Several investors said the consumer price index report released on Wednesday was not enough to prompt the Fed to change its course. But the news, which fueled worries that the economy is moving toward sustained higher inflation, rattled markets.
"The argument is whether this bout of inflation is transitory or here to stay. And time will tell. I think it's here to stay until you see labor costs and commodity costs mitigate some," said Peter Tuz, president of Chase Investment Counsel in Charlottesville, Virginia.
"This obviously brings the thought that maybe the Fed will have to change its easy policy sooner than expected."
Major U.S. stock indexes ended down about 2% each following the U.S. Labor Department report, which showed the consumer price index jumped 0.8% last month, the largest gain since June 2009. The "core" reading, which excludes the more volatile food and energy portions, jumped 0.9%.
"Hotter than expected but not overheating," said Gregory Daco, chief U.S. economist at Oxford Economics in New York, said of the economy. "The Fed is not going to change any policy on any one report so I wouldn't expect this to be a gamechanger."
Investors are turning their attention to upcoming economic reports that could fill in the inflation picture, especially U.S. producer prices data for April on Thursday. Economists expect wholesale inflation to rise, as it did in March.
April retail sales, industrial production and business inventory numbers will be issued on Friday.
Inflation watchers wonder if the economy's recovery from the COVID-19 pandemic is starting to pick up too much steam. Americans are getting vaccinated against the coronavirus, and many states are lifting restrictions on businesses. Stimulus checks were sent to qualifying households in March, helping to boost demand.
But the evidence is not clearcut. Friday's jobs report showed U.S. job growth unexpectedly slowed in April, generally a sign of cooling activity.
Fed Vice Chair Richard Clarida said on Wednesday it will be "some time" before the U.S. economy is healed enough for the Fed to consider pulling back its crisis levels of support and he expects the rise in prices to be temporary.
Some market participants noted Treasuries' reaction to the CPI report was more subdued than stocks', suggesting expert interest rate watchers do not anticipate Fed tightening.
"The thinking is these price increases are still transitory.... (Otherwise,) the bond market should be more concerned about it, and it's not," said Patrick Leary, chief market strategist and senior trader at Incapital in Minneapolis.
The yield on 10-year Treasury notes was up 7.1 basis points at 1.695% by late Wednesday after climbing to 1.697%, its highest since April 13 and on pace for its biggest one-day basis point increase since March 18.
Worries about potential for rising inflation and interest rates have hurt some large-cap growth stocks recently. That pattern continued on Wednesday, with the Nasdaq leading losses among the three major equity indexes.

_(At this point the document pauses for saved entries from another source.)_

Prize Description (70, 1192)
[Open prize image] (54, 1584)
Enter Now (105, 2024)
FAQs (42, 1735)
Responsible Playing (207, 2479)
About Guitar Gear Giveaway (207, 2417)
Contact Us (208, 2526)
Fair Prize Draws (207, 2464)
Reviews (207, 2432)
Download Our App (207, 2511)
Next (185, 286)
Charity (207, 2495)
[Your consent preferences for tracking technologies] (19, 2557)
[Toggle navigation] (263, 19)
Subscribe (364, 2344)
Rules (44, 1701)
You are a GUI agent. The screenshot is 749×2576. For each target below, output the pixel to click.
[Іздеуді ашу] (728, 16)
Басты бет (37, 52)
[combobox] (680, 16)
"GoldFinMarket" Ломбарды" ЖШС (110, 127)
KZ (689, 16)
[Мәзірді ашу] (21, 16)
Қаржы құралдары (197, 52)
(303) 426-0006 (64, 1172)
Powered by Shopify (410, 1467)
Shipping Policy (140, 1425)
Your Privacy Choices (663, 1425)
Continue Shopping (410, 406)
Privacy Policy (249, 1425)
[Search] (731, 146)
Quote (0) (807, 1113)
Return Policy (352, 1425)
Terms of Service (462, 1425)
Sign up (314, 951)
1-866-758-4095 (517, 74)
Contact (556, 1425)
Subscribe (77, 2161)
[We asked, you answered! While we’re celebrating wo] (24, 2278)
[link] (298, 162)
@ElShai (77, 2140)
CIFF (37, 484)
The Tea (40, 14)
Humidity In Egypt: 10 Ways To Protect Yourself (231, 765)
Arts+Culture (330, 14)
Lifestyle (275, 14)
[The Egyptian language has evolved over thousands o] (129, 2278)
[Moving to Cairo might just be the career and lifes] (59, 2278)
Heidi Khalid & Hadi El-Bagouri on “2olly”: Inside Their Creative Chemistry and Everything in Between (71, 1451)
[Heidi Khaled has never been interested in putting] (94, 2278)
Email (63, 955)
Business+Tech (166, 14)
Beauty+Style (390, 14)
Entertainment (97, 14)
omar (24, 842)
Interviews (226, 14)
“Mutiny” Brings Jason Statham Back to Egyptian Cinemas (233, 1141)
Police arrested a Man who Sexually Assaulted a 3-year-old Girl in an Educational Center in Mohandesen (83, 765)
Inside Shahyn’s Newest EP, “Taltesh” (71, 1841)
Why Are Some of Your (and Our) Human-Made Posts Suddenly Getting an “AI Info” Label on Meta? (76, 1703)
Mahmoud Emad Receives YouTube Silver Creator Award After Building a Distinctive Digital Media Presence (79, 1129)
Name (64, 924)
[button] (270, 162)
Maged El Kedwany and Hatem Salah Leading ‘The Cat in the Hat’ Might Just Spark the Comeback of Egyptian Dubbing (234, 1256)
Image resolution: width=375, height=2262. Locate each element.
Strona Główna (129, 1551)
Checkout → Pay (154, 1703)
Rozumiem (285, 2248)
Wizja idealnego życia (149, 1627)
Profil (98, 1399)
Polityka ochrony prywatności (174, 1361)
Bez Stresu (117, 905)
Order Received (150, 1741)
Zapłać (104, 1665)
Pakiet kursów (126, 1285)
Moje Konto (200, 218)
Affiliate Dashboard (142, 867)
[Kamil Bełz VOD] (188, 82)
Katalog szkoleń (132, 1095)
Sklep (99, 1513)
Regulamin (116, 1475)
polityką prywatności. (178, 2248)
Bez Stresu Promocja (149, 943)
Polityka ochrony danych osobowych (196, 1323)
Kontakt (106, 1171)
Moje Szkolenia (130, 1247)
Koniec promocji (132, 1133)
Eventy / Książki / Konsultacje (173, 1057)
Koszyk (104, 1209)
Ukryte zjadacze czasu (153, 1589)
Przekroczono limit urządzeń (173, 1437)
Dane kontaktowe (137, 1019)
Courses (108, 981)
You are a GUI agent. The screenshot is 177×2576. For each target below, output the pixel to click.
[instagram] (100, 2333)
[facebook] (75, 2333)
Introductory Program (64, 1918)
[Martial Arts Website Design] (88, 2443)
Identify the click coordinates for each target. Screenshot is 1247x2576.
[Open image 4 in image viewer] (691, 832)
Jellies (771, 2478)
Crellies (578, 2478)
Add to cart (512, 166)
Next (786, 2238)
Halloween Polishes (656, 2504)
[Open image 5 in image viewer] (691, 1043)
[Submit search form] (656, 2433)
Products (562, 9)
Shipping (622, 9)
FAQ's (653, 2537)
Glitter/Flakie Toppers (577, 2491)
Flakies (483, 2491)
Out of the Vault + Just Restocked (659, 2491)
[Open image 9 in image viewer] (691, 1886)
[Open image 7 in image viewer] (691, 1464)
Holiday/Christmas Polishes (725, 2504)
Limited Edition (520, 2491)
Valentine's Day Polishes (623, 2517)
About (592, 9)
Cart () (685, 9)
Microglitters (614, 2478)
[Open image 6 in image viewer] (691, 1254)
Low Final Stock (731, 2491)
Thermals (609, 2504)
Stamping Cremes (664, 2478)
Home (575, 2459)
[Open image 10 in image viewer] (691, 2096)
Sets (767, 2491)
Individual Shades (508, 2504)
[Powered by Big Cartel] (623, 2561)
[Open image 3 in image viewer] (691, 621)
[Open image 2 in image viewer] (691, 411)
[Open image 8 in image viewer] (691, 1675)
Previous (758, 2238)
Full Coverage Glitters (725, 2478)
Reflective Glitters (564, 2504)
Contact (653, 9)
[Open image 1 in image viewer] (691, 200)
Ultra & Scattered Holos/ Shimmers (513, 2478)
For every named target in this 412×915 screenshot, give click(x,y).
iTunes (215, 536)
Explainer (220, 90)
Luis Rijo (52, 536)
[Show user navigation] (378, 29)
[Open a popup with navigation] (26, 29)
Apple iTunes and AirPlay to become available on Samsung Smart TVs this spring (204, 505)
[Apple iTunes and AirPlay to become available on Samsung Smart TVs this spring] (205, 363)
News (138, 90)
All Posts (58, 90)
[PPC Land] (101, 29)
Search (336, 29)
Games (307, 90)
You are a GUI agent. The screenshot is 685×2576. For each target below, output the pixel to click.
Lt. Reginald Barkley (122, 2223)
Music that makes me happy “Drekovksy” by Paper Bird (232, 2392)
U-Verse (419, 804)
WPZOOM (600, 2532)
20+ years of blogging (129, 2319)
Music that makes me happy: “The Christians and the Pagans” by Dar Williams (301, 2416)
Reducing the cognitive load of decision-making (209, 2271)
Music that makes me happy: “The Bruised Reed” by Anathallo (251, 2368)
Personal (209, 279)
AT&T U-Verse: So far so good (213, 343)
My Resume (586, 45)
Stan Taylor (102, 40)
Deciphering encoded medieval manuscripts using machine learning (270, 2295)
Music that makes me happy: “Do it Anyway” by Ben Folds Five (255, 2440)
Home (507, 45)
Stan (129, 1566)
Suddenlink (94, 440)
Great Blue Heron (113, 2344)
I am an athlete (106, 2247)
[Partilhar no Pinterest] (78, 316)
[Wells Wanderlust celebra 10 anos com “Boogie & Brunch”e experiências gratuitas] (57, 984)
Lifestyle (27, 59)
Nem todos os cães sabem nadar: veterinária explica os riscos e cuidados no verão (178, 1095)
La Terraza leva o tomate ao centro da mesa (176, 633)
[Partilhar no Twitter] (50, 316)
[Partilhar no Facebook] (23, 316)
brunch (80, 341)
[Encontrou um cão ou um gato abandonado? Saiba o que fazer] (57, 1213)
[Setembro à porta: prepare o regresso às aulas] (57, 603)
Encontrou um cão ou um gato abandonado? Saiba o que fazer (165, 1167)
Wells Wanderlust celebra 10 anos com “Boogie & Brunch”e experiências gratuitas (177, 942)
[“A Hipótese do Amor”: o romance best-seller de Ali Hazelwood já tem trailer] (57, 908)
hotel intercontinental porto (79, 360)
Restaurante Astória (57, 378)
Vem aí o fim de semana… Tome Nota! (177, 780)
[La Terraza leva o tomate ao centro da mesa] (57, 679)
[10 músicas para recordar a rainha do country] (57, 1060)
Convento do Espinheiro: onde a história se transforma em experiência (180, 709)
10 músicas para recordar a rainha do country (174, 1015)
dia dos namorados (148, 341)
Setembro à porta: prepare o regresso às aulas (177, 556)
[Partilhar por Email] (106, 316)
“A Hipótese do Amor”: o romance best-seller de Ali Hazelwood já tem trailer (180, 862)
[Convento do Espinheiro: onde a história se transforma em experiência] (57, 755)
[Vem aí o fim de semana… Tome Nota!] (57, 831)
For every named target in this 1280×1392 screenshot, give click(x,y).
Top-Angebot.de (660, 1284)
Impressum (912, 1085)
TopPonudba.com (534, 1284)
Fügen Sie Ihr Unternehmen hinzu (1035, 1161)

The question among investors is, "How long are rates going to stay rock bottom?" said Quincy Krosby, chief market strategist at Prudential Financial in Newark, New Jersey.
"One data release is not going to change the Fed's position," she said. More data is going to be needed for that to happen, including "data that suggests a stickiness with higher inflation and higher costs. We're not there. We're still in the rebound stage."